>>>

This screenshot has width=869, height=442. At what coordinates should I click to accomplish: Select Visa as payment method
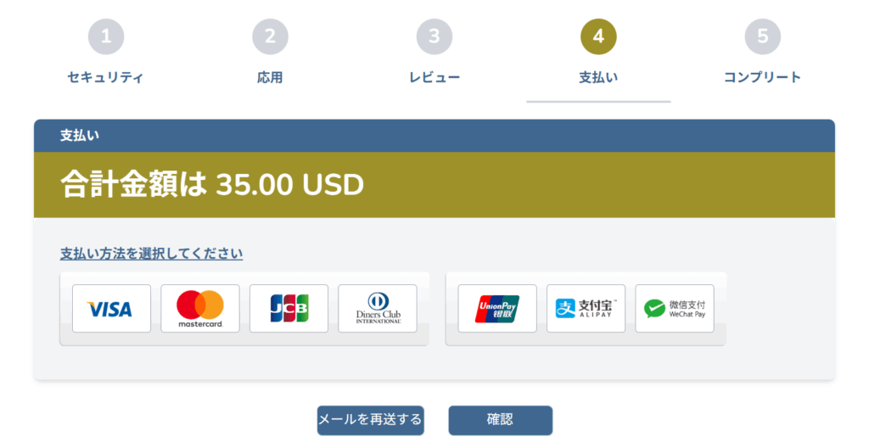click(x=111, y=309)
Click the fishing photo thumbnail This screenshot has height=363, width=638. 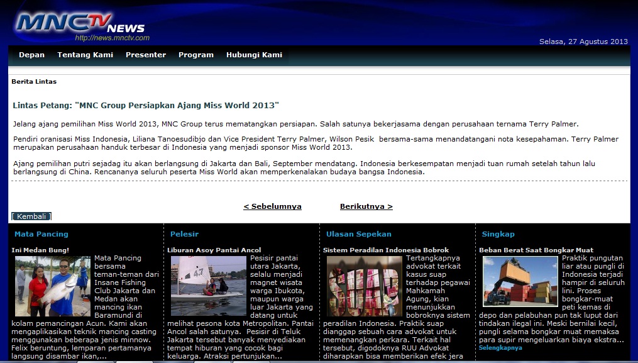point(53,286)
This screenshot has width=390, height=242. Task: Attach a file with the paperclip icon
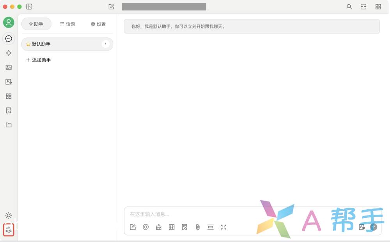(x=198, y=227)
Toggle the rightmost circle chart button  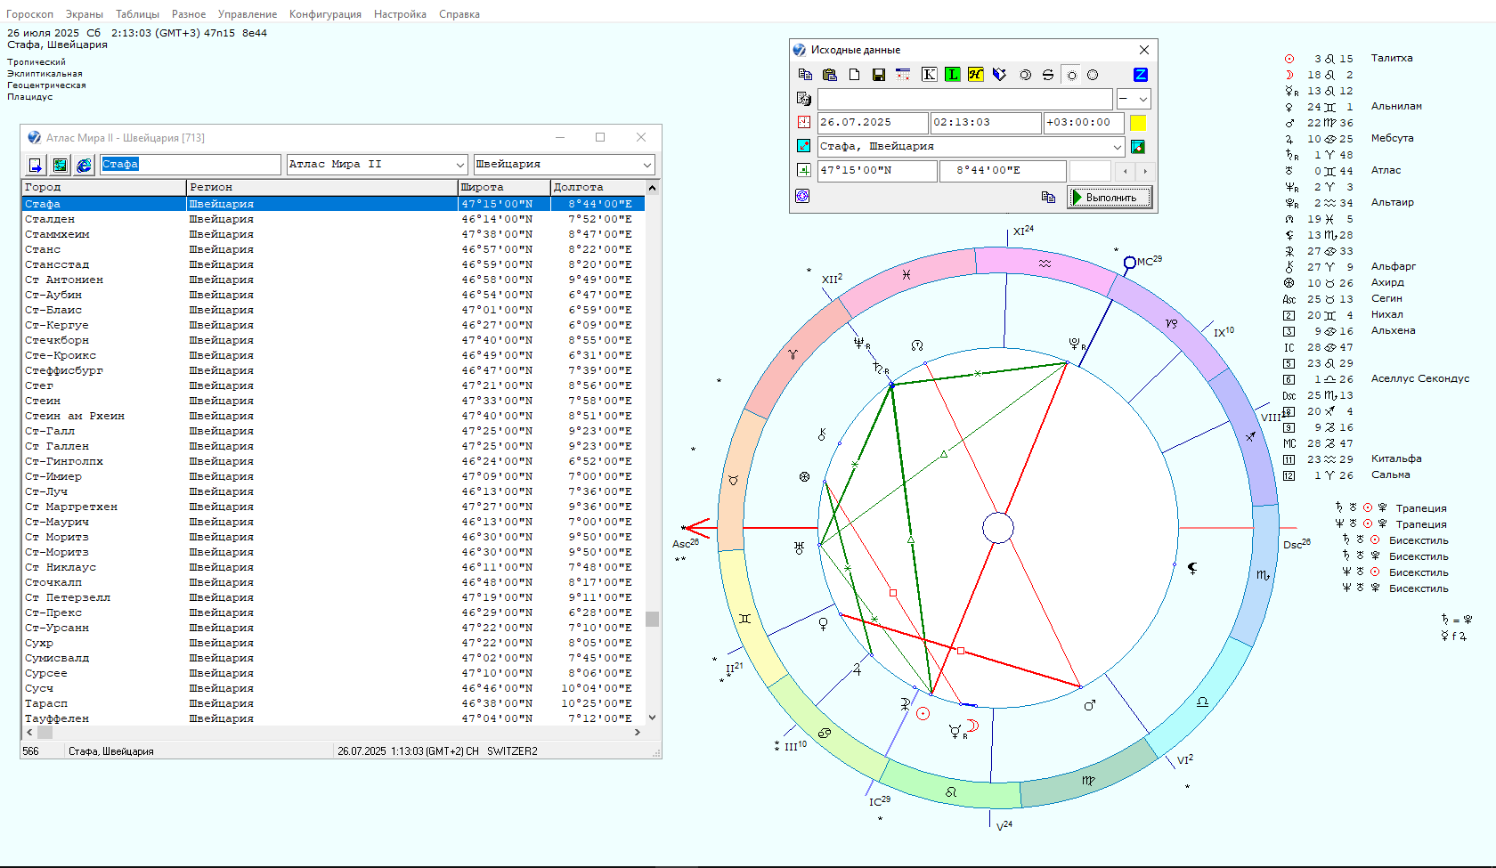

<<<

• _TASK INSTRUCTIONS_: Begin with the line that contains "This screenshot has width=390, height=242." and copy every line through the end of the listing, exactly as written, both ends included. Pictures are not part of the copy.

• _REPLY_:
This screenshot has width=390, height=242. Task: Attach a file with the paperclip icon
(x=198, y=227)
Toggle the rightmost circle chart button  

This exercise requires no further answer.